== Texto de lectura ==
Me acostumbré tanto a la penumbra de una herida que casi casi quiero quedarme abrazada y fingir que acá no pasó nada. Sin embargo, acá estoy.
Es enero, hace casi un año que viajo y estoy en casa. Planeo un nuevo destino, la publicación de un libro y un sinfín de aventuras.
Jamás creí que los sueños se cumplían con simples elecciones, pero lo siento en la piel: los sueños se cumplen cuando elegimos, una y otra vez. Eligiéndote a vos, por sobre todas las cosas para llenarte de amor, con la tranquilidad de que viniste a este mundo a ser feliz, a disfrutar y a vivir.
Por muchísimo tiempo temí no saber qué sería de mi vida. Me desesperaba no tener el control. Estudié Veterinaria y Psicología. Hice diversas terapias alternativas. Buscaba sin cesar para ver dónde estaba la vida que se me había perdido. Buscaba un sentido, una pasión, pero nada afuera podía darme las respuestas. Nada afuera podía asegurarme que las cosas iban a salir bien y, sobre todo, nada ni nadie podía elegir por mí. Al menos, nadie podría elegir por mí y hacerme feliz.

== Descripción del ejercicio ==
Transcribe sin ningún cambio el pasaje del texto de lectura que va desde "Jamás creí que" hasta "disfrutar y a vivir.".

== Extracto de datos ==

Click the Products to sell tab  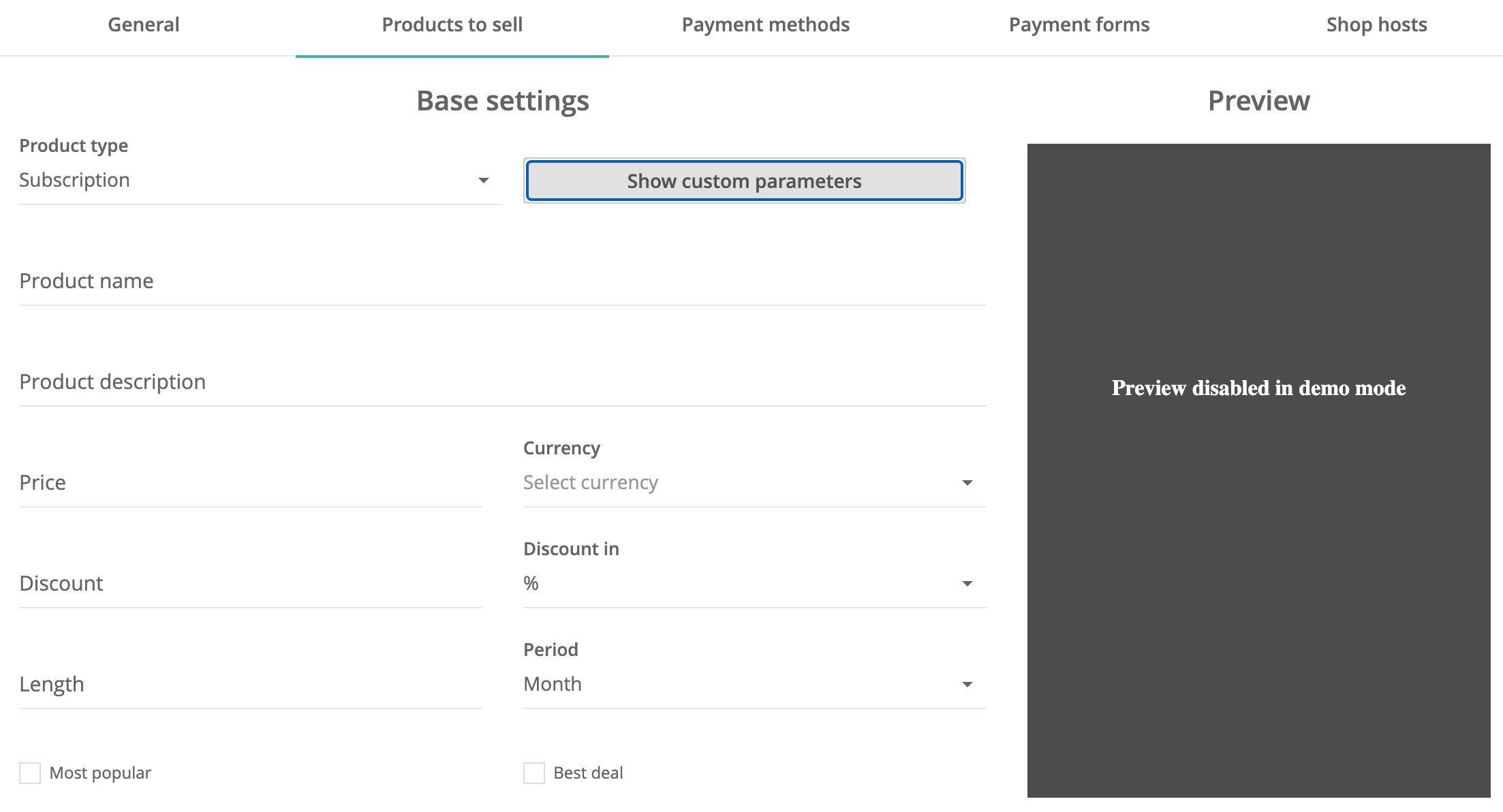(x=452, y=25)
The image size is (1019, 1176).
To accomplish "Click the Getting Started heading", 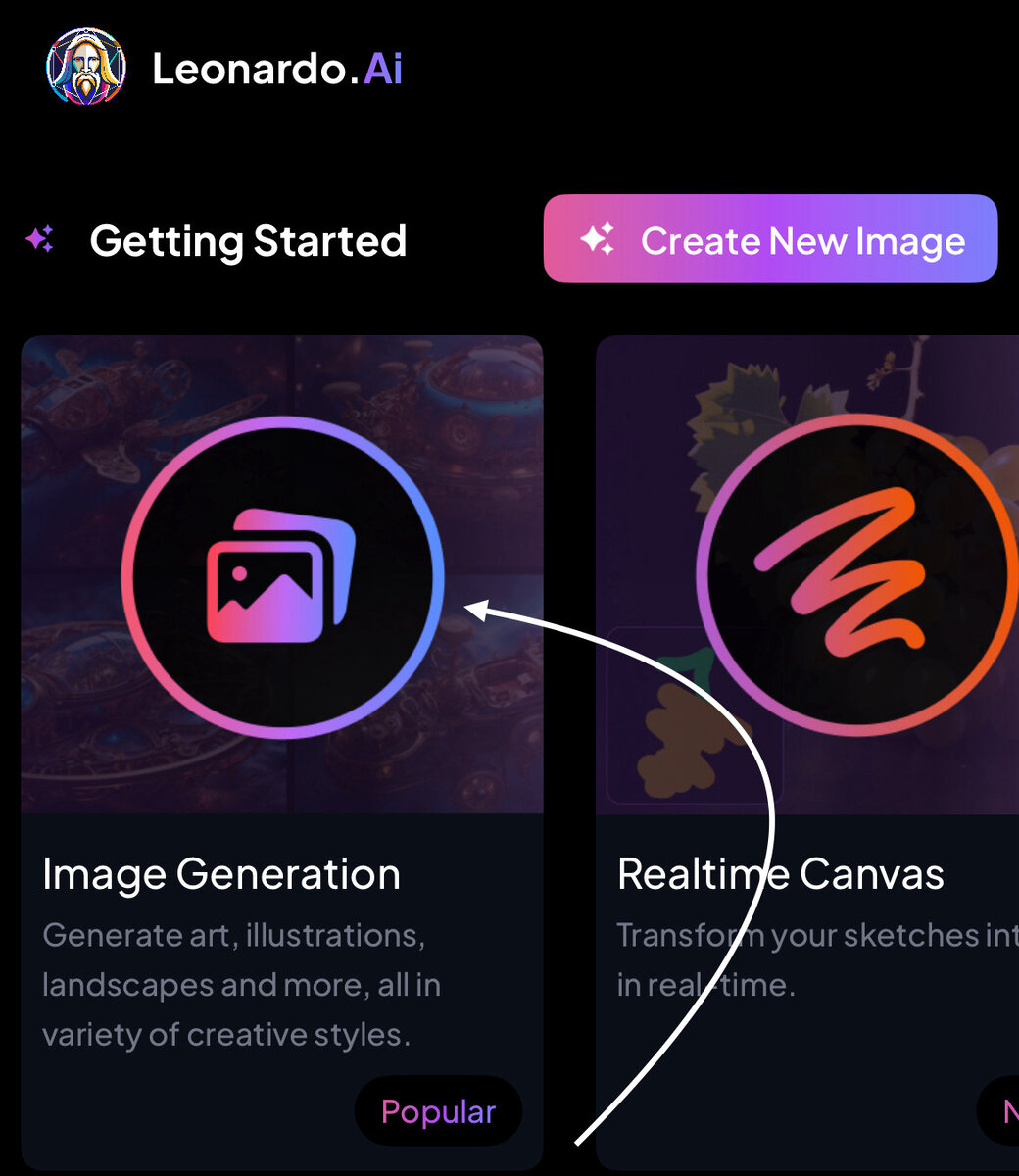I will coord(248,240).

---

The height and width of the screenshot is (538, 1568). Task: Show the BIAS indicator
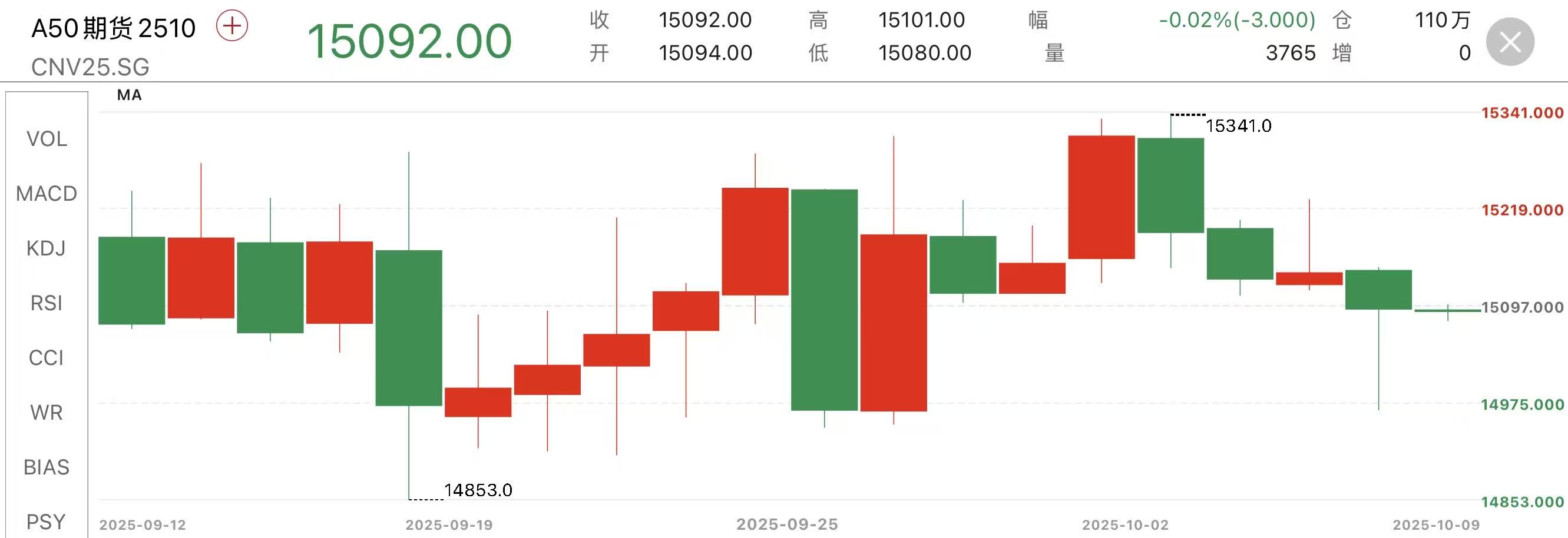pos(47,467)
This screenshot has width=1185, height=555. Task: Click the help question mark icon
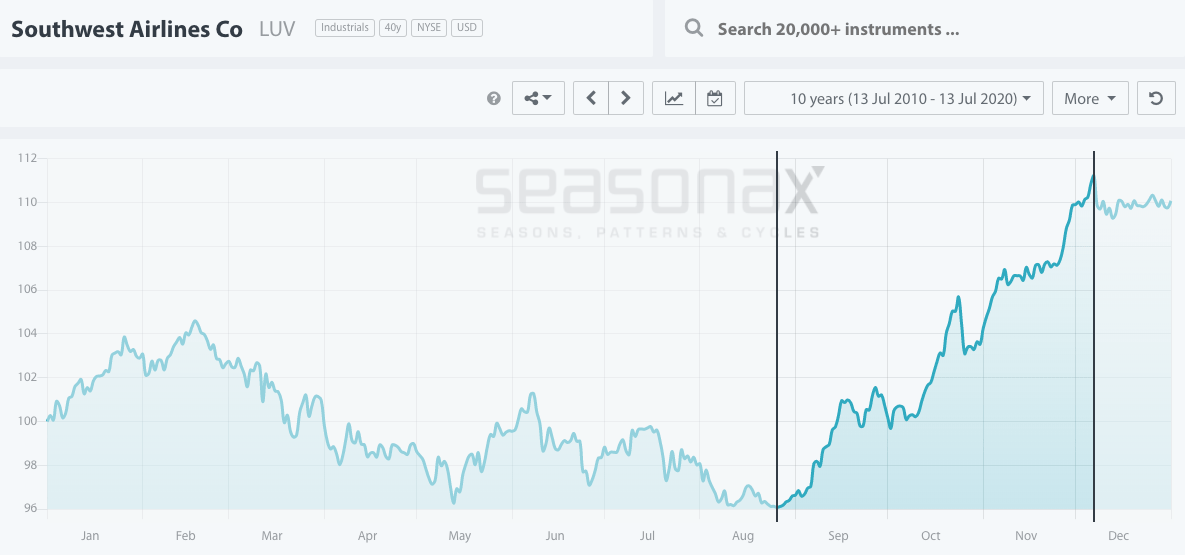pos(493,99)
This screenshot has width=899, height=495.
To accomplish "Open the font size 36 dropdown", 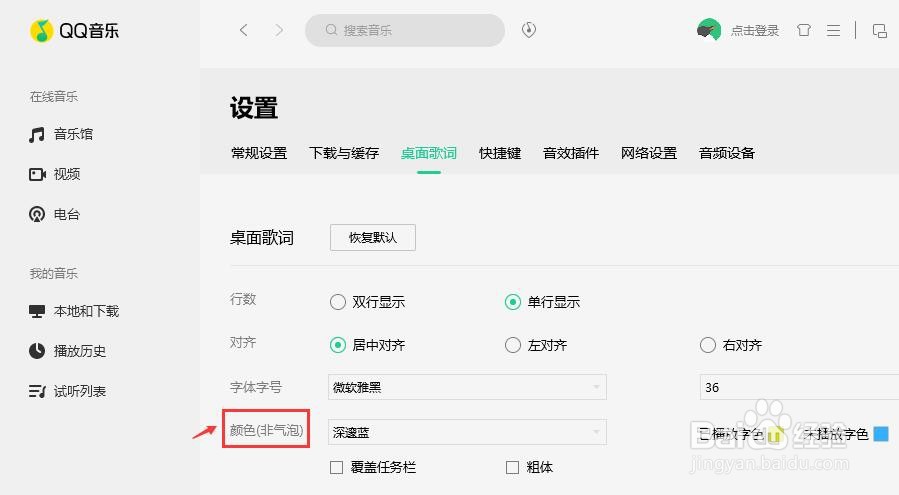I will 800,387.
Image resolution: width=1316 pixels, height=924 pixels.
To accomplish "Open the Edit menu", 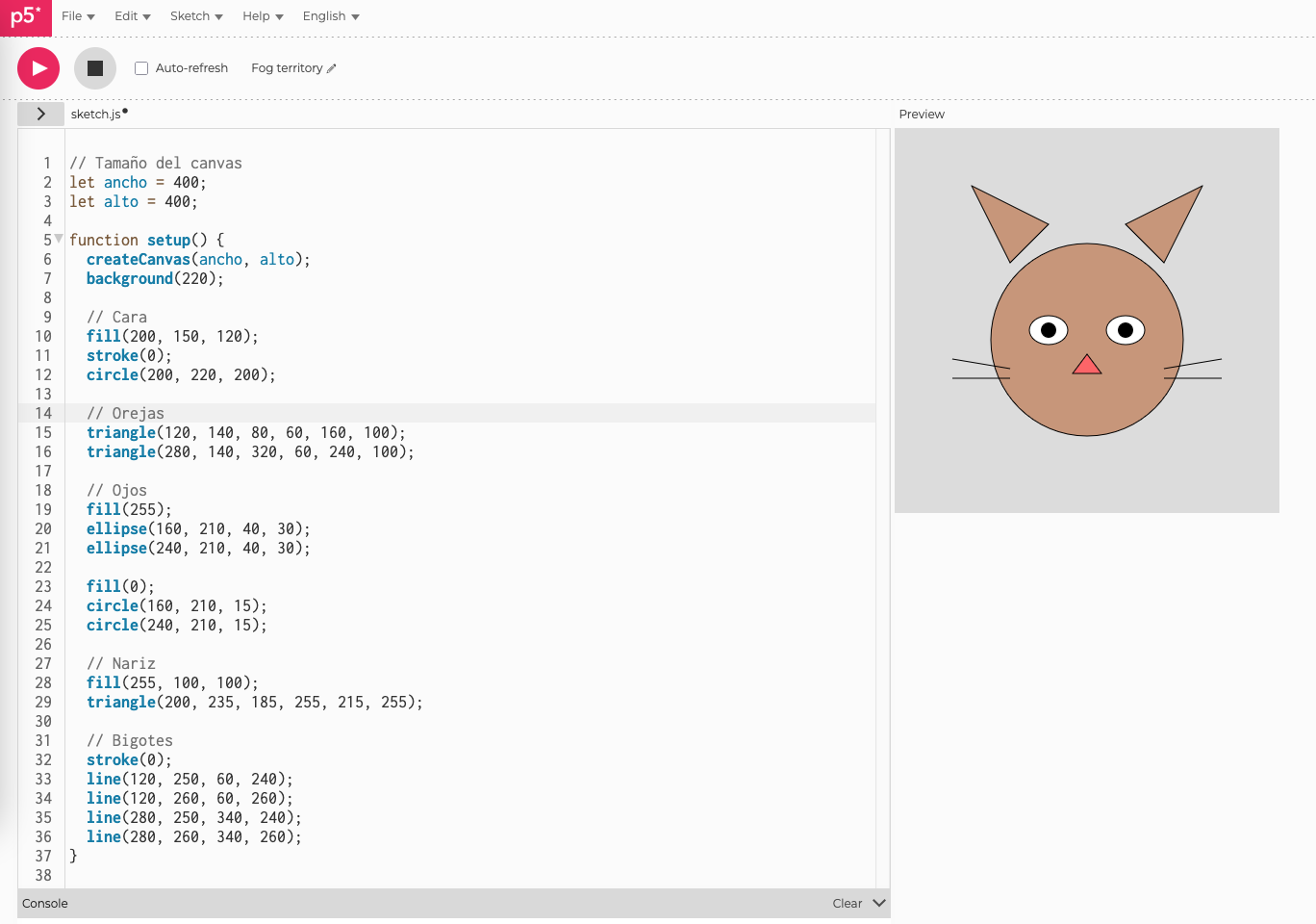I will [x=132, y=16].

== Respuesta escrita ==
Jamás creí que los sueños se cumplían con simples elecciones, pero lo siento en la piel: los sueños se cumplen cuando elegimos, una y otra vez. Eligiéndote a vos, por sobre todas las cosas para llenarte de amor, con la tranquilidad de que viniste a este mundo a ser feliz, a disfrutar y a vivir.